And even if my motivation were entirely egotistic, that would not disqualify my points themselves.
Quoting SkyLeach
I am interested in mathematics and philosophy of mathematics. I find that it is worthwhile not to distort or misrepresent the mathematics itself when philosophizing about it. Clearing up misinformation and misunderstanding that is posted about mathematics is a worthy first step toward discussion of philosophy about it.
Quoting SkyLeach
You have not mentioned anything I've said that is irrational.
On what data points do you base your characterization of the personalities of mathematicians?
You have test Briggs-Meyer and MMPI test results of sets of mathematicians that you draw inferences from? How would you obtain such test results?
Quoting SkyLeach
But you haven't given any basis even for the generalization you stated.
If there is one field that is the least based on appeal to authority, I don't know what would be a better candidate than mathematics.
I won't argue against the notion that what is the study of mathematics is based on what professionals in departments called 'mathematics' do. But as to whether a purported proof is correct or not (unless it is extraordinarily complicated) is not a matter of consensus. Whatever consensus there might be, if one shows an incorrect inference in a purported proof, then the proof is disqualified from being deemed an actual proof.
I don't know of a common definition of 'mathematical object'.
I said that (except in special contexts) in ordinary mathematics, there is no object named by the word 'infinity'. I mean that there is no constant symbol added to the language of ZFC where the constant symbol is rendered in English as 'infinity'.
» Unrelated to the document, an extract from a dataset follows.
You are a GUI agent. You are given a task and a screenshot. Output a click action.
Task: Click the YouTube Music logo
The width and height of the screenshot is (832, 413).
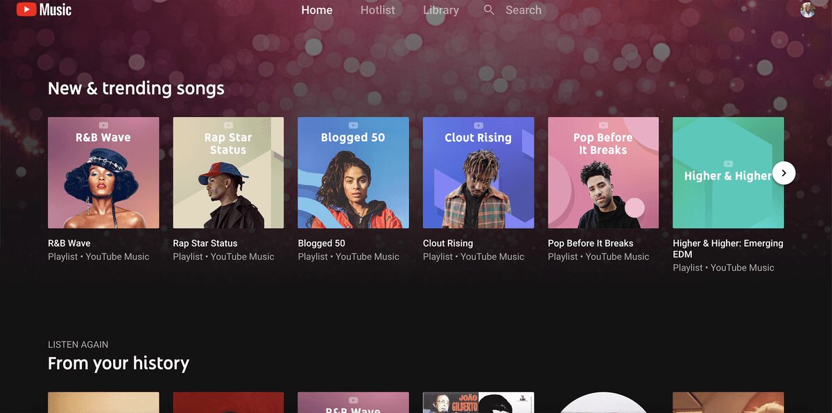43,10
Instead, there is a predicate symbol that is rendered in English as 'is infinite'. And there are particular constant symbols that are defined as particular sets and we have theorems that those sets are infinite. For example, let 'w' [read as omega] stand for the set of natural numbers. It is a theorem that w is infinite, and it is a theorem that w is countable. Or, let 'R' stand for the set of real numbers. It is a theorem that R is infinite, and it is a theorem that R is uncountable
It's still a matter of consensus to determine whether the proof is valid. Yes, in some abstract realm a proof is valid or not according to logical principles, but humans have to agree before it becomes an accepted piece of mathematics. Occasionally a proof is so long and so complicated the verification process is difficult.
Quoting TonesInDeepFreeze
Guess there's not a consensus, then.
The set of real numbers is defined in set theory, which is a mathematical theory. Set theory makes reference only to pure sets. Not sets of apples or nations or thoughts, but only sets provided by the purely abstract axioms. Indeed, the empty set itself doesn't have to be taken as given but is derivable from purely abstract axioms.
Quoting Agent Smith
The natural numbers are foundational. That doesn't entail that mathematics must be limited to the natural numbers. And set theory takes not the natural numbers as primitive, but merely the relation 'is a member of', i.e, membership. And with axioms about membership, the natural numbers are constructed, and from the natural numbers, then the integers, then the rationals, the reals are constructed,.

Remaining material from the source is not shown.